Valley in Jammu and Kashmir, India

The Warwan Valley is a Himalayan sub-valley and a tehsil in Kishtwar District in the Jammu division in union territory of Jammu and Kashmir in India. The Valley lies 68 km northeast of Kishtwar and 260 km from Jammu, the winter capital of Jammu and Kashmir.

It falls under the jurisdiction of Kishtwar district in Marwah sub-Division of Jammu and Kashmir.

== Geology ==
The Warwan Valley is drained by the Warwan River. It is a river formed by the confluence of the Batkot and Gumbar streams. The river is called Marusudar in the lower reaches of the valley and is the biggest right tributary of the Chenab River which in turn is a tributary of the Indus River system.

A geological mapping survey has revealed that the Warwan Valley has experienced three distinct phases of folding in polyphase deformation.

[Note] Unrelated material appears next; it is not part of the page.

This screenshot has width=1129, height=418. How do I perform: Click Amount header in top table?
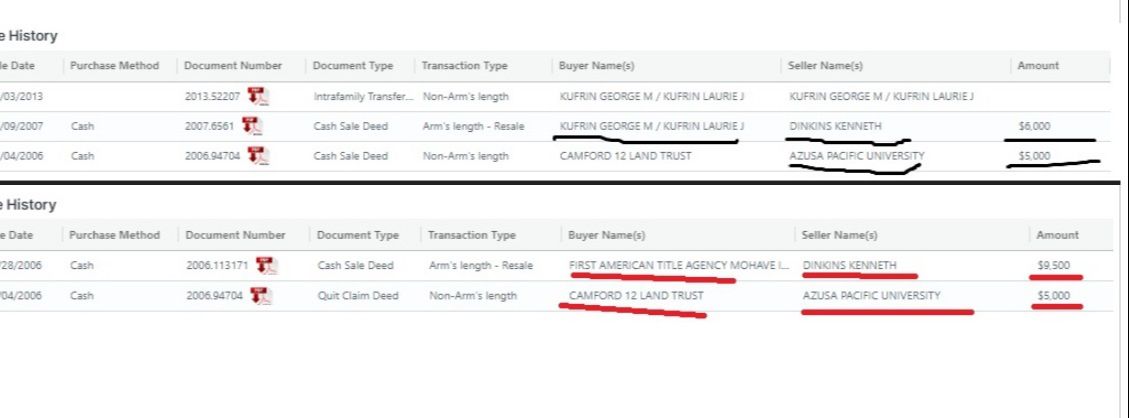(1037, 66)
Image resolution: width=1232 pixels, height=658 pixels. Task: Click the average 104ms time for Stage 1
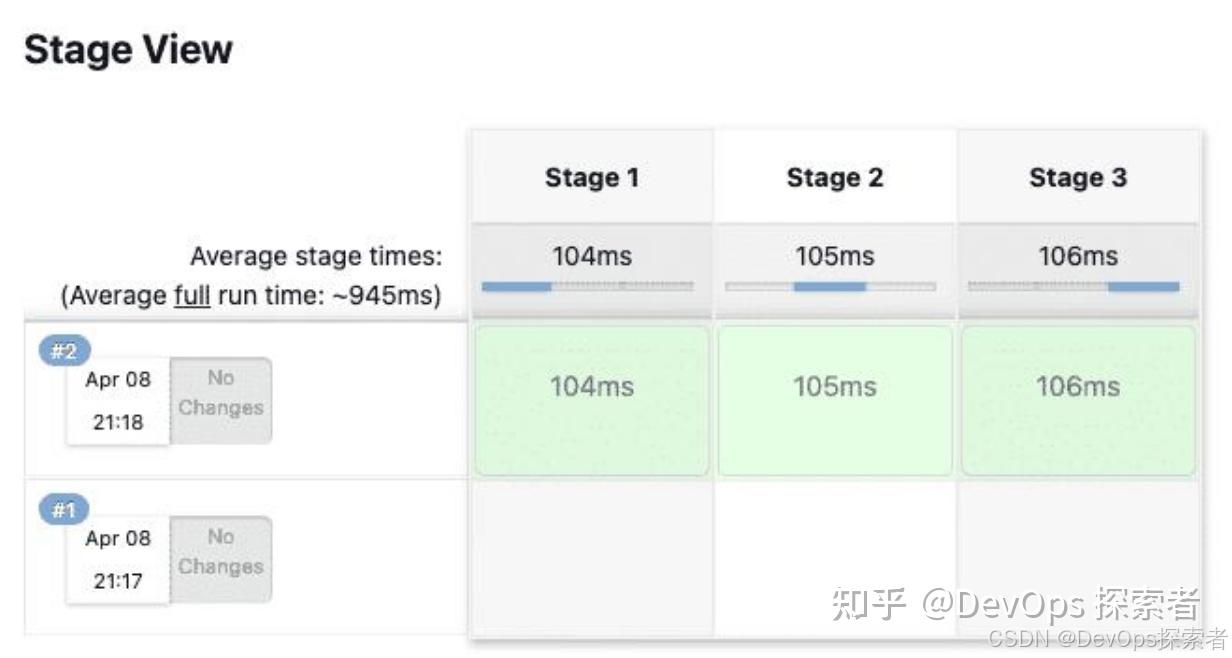click(592, 256)

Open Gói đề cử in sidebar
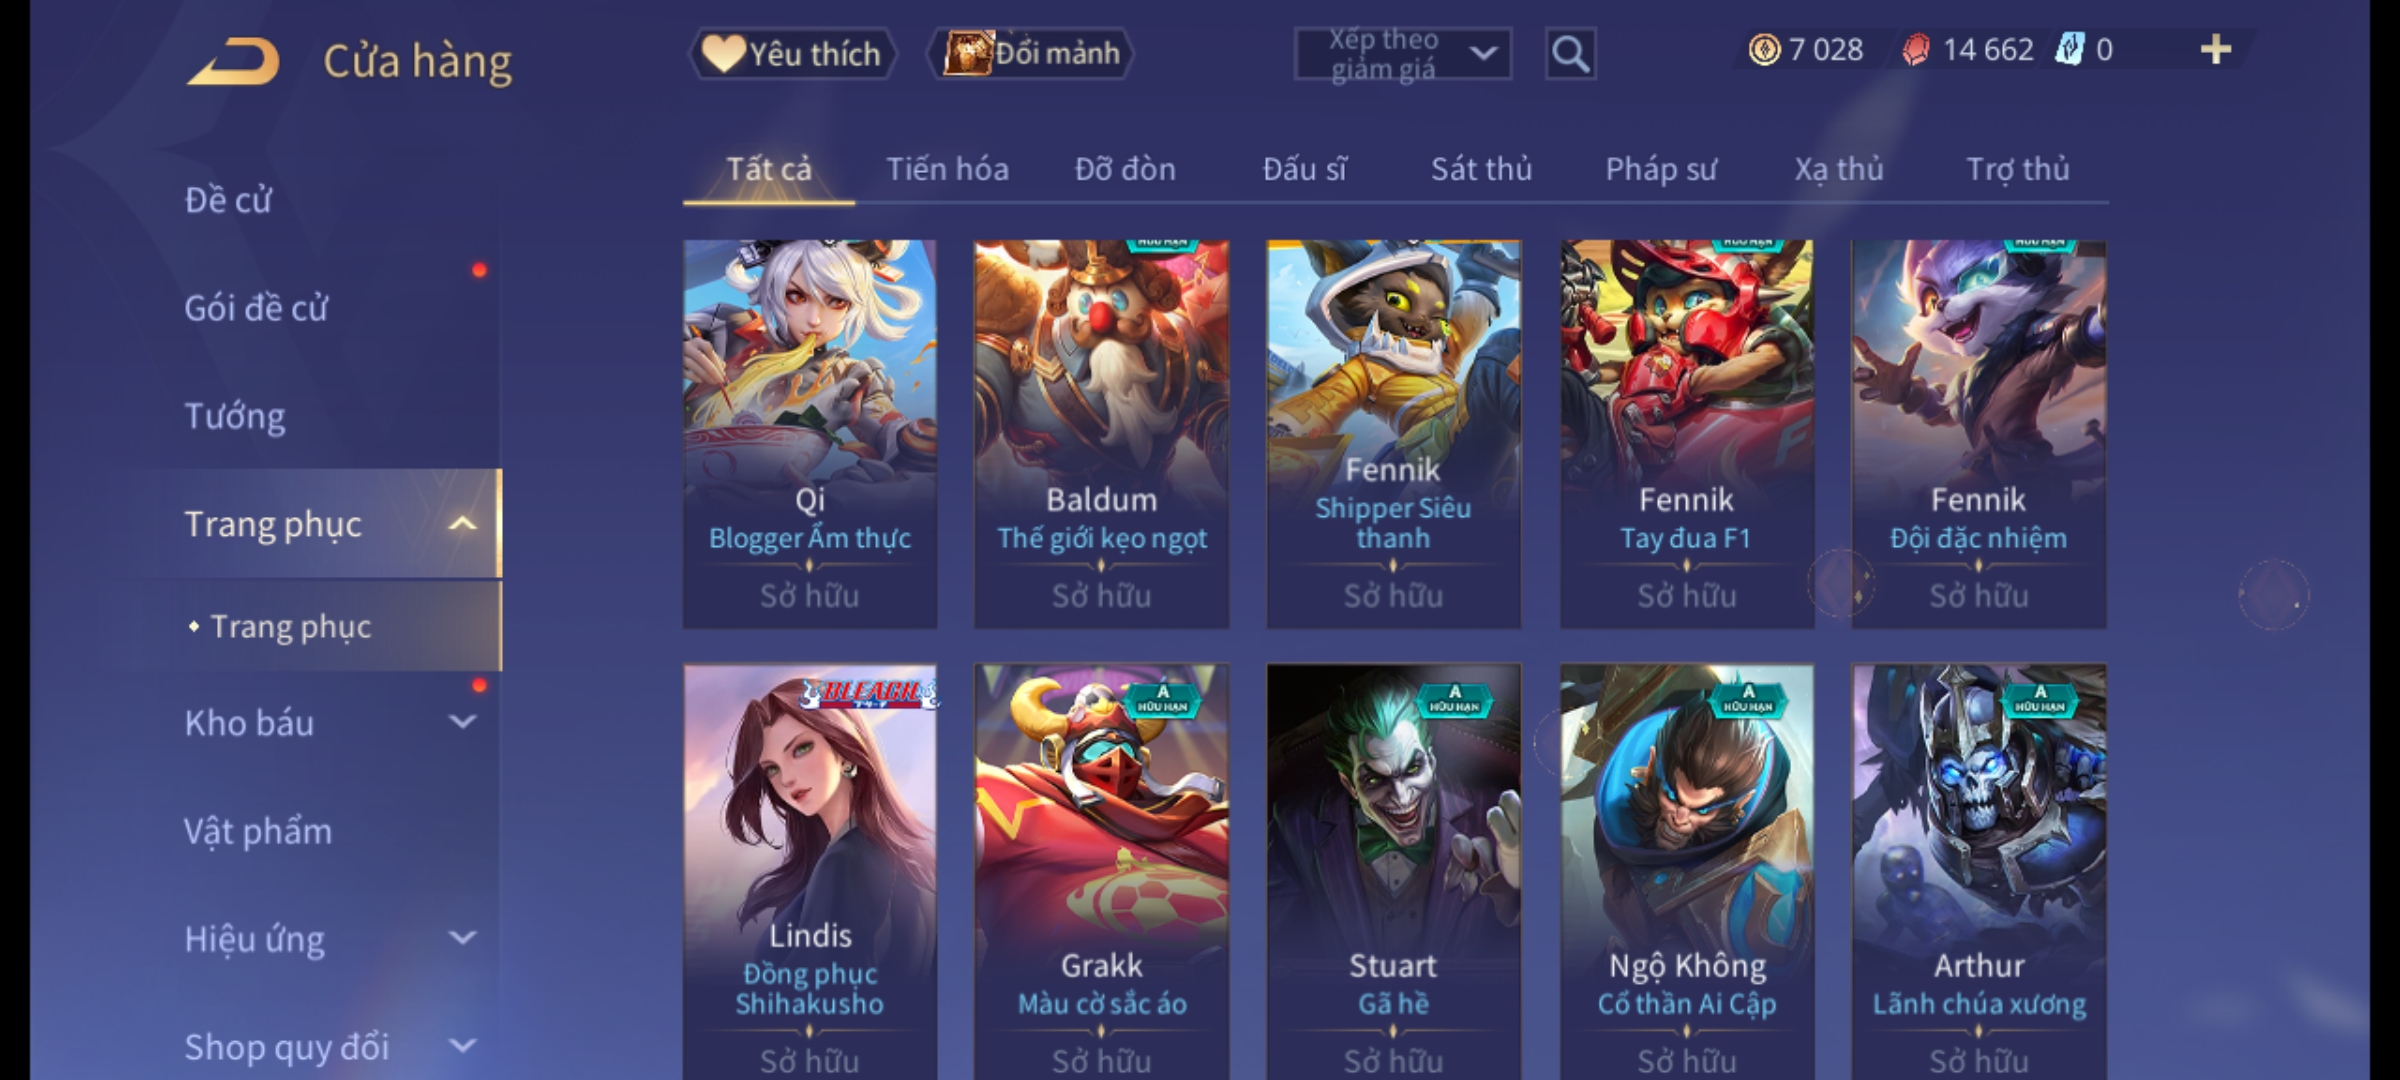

Stratigraphic succession from oldest to youngest:
| Proterozoic | Paleozoic | Triassic | Jurassic |
| Salkhala Group | Ramsu-Machhal Formation; Lolab Formation; Karihul Formation; Margan Formation; Muth Quartzite; Syringothyris Limestone; Fenestella Shale; Agglomeratic Slate; Panjal Volcanics; Zewan Formation; ; | Khunamuh Formation; Khrew Formation; Wuyan Formation; ; | Drumgam Formation |

== Geography ==

The Warwan is a Himalayan valley situated at an altitude of 2134 m above sea level. It is bordered by main Kashmir Valley in the north and Ladakh in the east. Its parent district Kishtwar lies in the south. A few villages are Sukhnai, Margi, Busmina, Aftee and Inshan. Its main crops are wheat, paddy, trumba, potatoes etc. Its soil is not fertile as such it is sandy. Warwan valley receives a huge amount of snowfall in winters as it is at altitude of 2134 m above sea level.

== Religion ==
The region has a Muslim majority population, with a significant Hindu minority.

==Language==
The vast majority of the population speaks Kashmiri.

==Flora and fauna==
About 75% of the valley remains under vegetation-cover and a total of 285 plant species, belonging to 191 genera in 60 families were recorded in a floristic survey, conducted in 2015. Among these plant species, 26 are categorised as threatened. The main flowering season in the valley is June to July. The valley is rich in medicinal plants, which are used to treat ailments of the local people.

==Accessibility==
Warwan Valley is one of the most remote valleys of Jammu and Kashmir and it suffers from a lack of access to proper roads, communication facilities and electricity. The valley remains cut off for about six or seven months every year due to heavy snowfall. In 2016, Margi village of the valley got completely destroyed by fire.